Saturday, February 26, 2011

To Prologue or not to Prologue


I have a three page prologue at the beginning of my current manuscript which covers approximately twenty years of family history for the lead character. It gives a bit of a world setting and sets up for some of the conflict to come.

Some beta readers love it, others hate it, so I have decided it should not stand as it is. I think the problem many readers have is that I kept it intentionally short because I didn't want to put readers off with an expansive prologue. Now I am finding that nearly all the spots in my manuscript where I breeze over things because I think the audience won't be interested in the finer details are the biggest stumbling blocks. When I go back and flesh them out into fully realized scenes the readers enjoy them much more. In my attempt to shorten things, to keep from boring my readers I have created parts that bore the readers...

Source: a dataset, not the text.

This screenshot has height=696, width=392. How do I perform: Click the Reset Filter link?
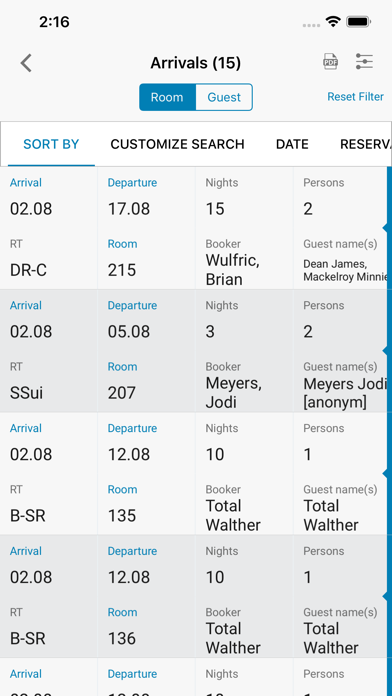point(356,97)
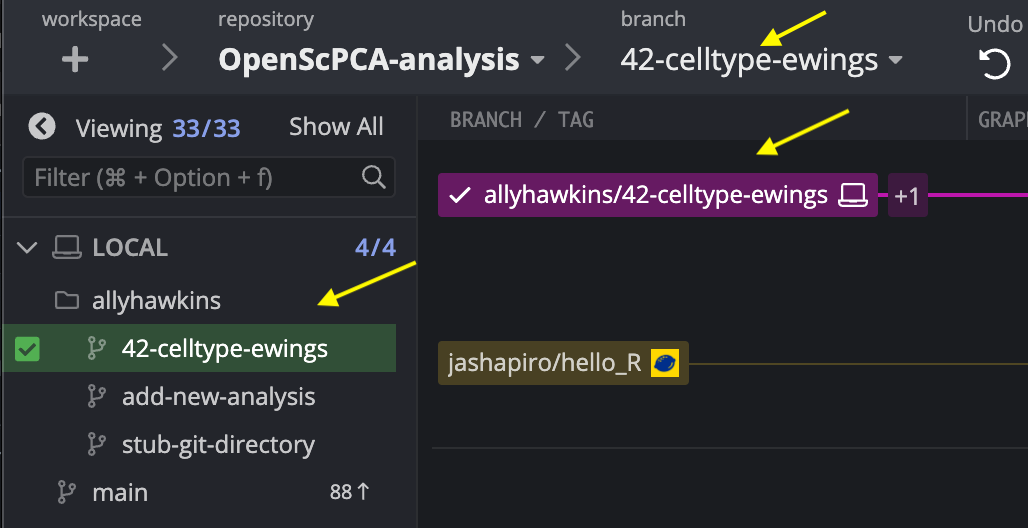The height and width of the screenshot is (528, 1028).
Task: Click the workspace plus icon
Action: coord(75,60)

So, back to the prologue. I need to figure out if it's having the same problem, perhaps instead of three pages it should be ten, or twelve. The only way to find out is to write it. Then I'll cross my fingers and hope people like it so I don't have to cut it entirely.

Anyhow, that's where I am. I hate this stage of writing, it's all second guessing myself, hoping that the changes I make are for the better. It's frustrating, because I feel sometimes like I am making less improvement to the manuscript each day that passes, but occasionally I will have a big breakthrough, or a beta reader will point to a problem I hadn't noticed before. Then I'm thankful I'm taking my time and going through it all thoroughly.

2 comments:

Anonymous said...

Is the prologue the best, most exciting part of the book after the climax? If not, cut it. A lot of industry people hate prologues, and a skilled writer like you can almost always put all the necessary info into the book bit by bit, eg a hero from a poor family will hesitate before buying a bun for a penny. Someone from a criminal family will always turn their face away from soldiers, even when they know they're innocent. And so on. Not everything needs its own scene.

Louise Curtis

Coty Schwabe said...

I had this same problem with Paladin. I had a few paged prologue, and I had a friend of mine read the manuscript. He told me that he intentionally skipped over it, because he likes to learn the story bit by bit. So instead, I scrapped it, wrote an entire chapter that sets up the conflict in a quick pace and called it chapter zero.